4 thoughts on “The Numbers – Jackdaws

  1. THE NUMBERS by Christopher Burns

    Numbered 23 of 200, and signed.

    “…but the mist is clearing and the rising sun is the colour of a communion wafer.”

    Please note the date of this real-time review, this dreamcatcher of fiction, as if it has itself dreamcaught the spirit of this short cathartic or angry period in British political history. As if it is a sudden storm out of nothing, having begun like an episode of The Archers, with motivations as nonchalant nuances, the nagging weight of past misuderstandings or mistakes as two brothers meet unexpectedly at the whim of one of them, alongside the catalyst of the other one’s wife. Self-pity of the whimsical brother…
    And if I tell you any more, it will spoil this effectively described story of unscryable intention and poetic phrase – and spoil any shock it might or might not hold for you especially after what recently happened on the streets of Britain in recent days and whether the brother’s tontine prize is to remain or leave…

  2. JACKDAWS by Neil Campbell

    Copy 29 of 200, signed with understandably disguised squiggle.

    “Above all stood the bulk of Castle Naze, and the long ridge line of Coombs Edge with the cotton grass still blowing.”

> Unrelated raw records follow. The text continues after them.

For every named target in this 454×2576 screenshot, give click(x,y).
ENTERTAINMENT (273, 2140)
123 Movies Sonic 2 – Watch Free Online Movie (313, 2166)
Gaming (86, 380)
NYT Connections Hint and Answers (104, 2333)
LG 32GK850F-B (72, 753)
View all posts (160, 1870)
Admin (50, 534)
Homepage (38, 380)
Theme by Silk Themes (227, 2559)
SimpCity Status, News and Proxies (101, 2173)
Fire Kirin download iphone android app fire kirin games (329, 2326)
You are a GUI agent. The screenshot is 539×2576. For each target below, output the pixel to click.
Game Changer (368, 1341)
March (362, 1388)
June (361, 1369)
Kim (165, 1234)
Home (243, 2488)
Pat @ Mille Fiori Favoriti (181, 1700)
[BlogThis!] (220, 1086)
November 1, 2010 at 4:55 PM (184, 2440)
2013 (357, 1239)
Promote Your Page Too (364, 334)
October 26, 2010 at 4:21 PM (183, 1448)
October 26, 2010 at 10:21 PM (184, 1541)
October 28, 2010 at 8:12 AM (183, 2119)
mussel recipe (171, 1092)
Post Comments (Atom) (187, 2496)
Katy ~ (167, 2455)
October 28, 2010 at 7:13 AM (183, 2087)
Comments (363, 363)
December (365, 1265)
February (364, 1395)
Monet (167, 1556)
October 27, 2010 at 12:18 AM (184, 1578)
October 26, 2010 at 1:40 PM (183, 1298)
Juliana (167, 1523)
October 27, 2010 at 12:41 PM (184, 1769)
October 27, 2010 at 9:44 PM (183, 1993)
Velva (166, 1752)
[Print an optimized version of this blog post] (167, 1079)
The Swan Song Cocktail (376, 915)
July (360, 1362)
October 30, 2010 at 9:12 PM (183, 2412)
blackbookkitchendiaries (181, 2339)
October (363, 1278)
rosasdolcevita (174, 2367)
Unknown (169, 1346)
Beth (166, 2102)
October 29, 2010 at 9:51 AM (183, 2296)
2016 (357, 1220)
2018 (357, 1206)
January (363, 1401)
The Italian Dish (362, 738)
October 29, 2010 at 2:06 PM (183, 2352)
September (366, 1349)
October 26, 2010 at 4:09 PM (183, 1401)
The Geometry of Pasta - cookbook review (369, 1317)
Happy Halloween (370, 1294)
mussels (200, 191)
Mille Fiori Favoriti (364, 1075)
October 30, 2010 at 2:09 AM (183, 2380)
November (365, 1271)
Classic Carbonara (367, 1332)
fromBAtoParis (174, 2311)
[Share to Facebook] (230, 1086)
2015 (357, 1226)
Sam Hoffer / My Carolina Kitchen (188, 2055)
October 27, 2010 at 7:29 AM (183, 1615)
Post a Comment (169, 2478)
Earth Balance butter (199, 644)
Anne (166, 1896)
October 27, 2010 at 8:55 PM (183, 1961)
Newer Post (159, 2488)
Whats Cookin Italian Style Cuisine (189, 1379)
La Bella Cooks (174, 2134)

    I was intrigued by the word ‘Naze’ as I had seen it previously used but only as part of the name of my birthplace 68 years ago, Walton-on-the-Naze…
    Beside the point …but the main, imputably shocking, point — of this obsessive, almost incantatory, almost anti-novelistic, detail-poeticised, recurrently seasonal walking through the narrator’s rural locale in Derbyshire — is also half beside the point, even if it is disguised like the beautiful pamphlet’s signature. It’s the other half of the point that counts, with the motivational nuances of the Jackdaws’ scryable patterns as well as of the tontine’s numbers in Numbers. We draw our own conclusions.
    I was also impressed with the detailed refrains of the locale’s places in the narrator’s
    art of walking around and around, not around an ‘elephant in the room’, but around, say, the evidence in the household rubbish dump. An art of walking like that of Richard Long.